First, for any \beta > 0 , we optimize G by setting
G_m(x) = \mathrm{sign} \sum_{i=0}^{n-1} w_i^m I(y_i \ne G_(x_i)),which is the classifier that minimizes the weighted error rate in predicting y .
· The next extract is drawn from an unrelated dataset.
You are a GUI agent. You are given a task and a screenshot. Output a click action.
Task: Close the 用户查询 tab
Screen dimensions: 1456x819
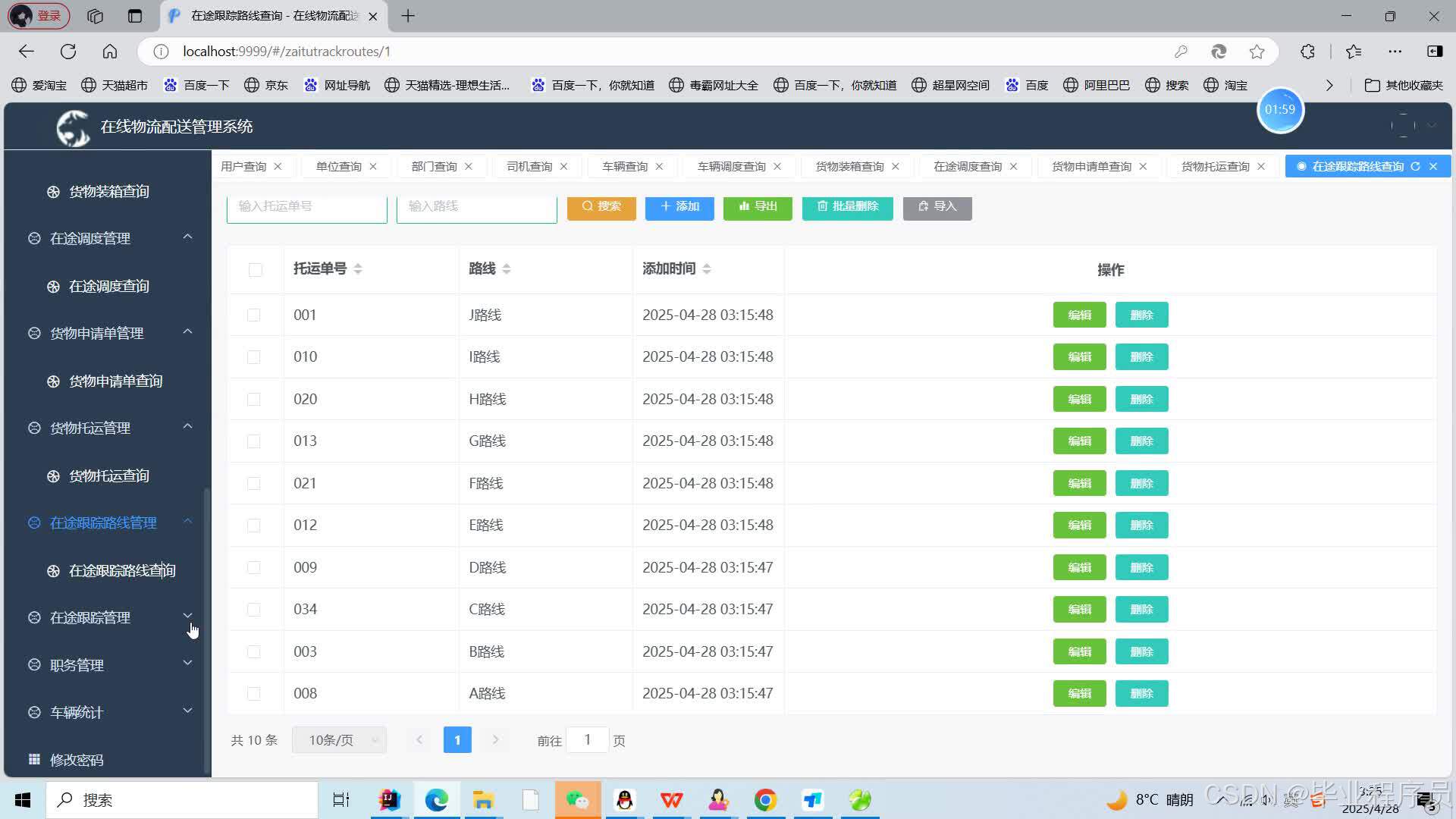click(278, 166)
We can do this by rewriting
\exp{-(\beta)}\sum_{y_i=G(x_i)}w_i^m+\exp{(\beta)}\sum_{y_i\ne G(x_i)}w_i^m,which can be rewritten as
(\exp{(\beta)}-\exp{-(\beta)})\sum_{i=0}^{n-1}w_i^mI(y_i\ne G(x_i))+\exp{(-\beta)}\sum_{i=0}^{n-1}w_i^m=0,which leads to
\beta_m = \frac{1}{2}\log{\frac{1-\mathrm{\overline{err}}}{\mathrm{\overline{err}}}},where we have redefined the error as
\mathrm{\overline{err}}_m=\frac{1}{n}\frac{\sum_{i=0}^{n-1}w_i^mI(y_i\ne G(x_i)}{\sum_{i=0}^{n-1}w_i^m},which leads to an update of
f_m(x) = f_{m-1}(x) +\beta_m G_m(x).This leads to the new weights
w_i^{m+1} = w_i^m \exp{(-y_i\beta_m G_m(x_i))}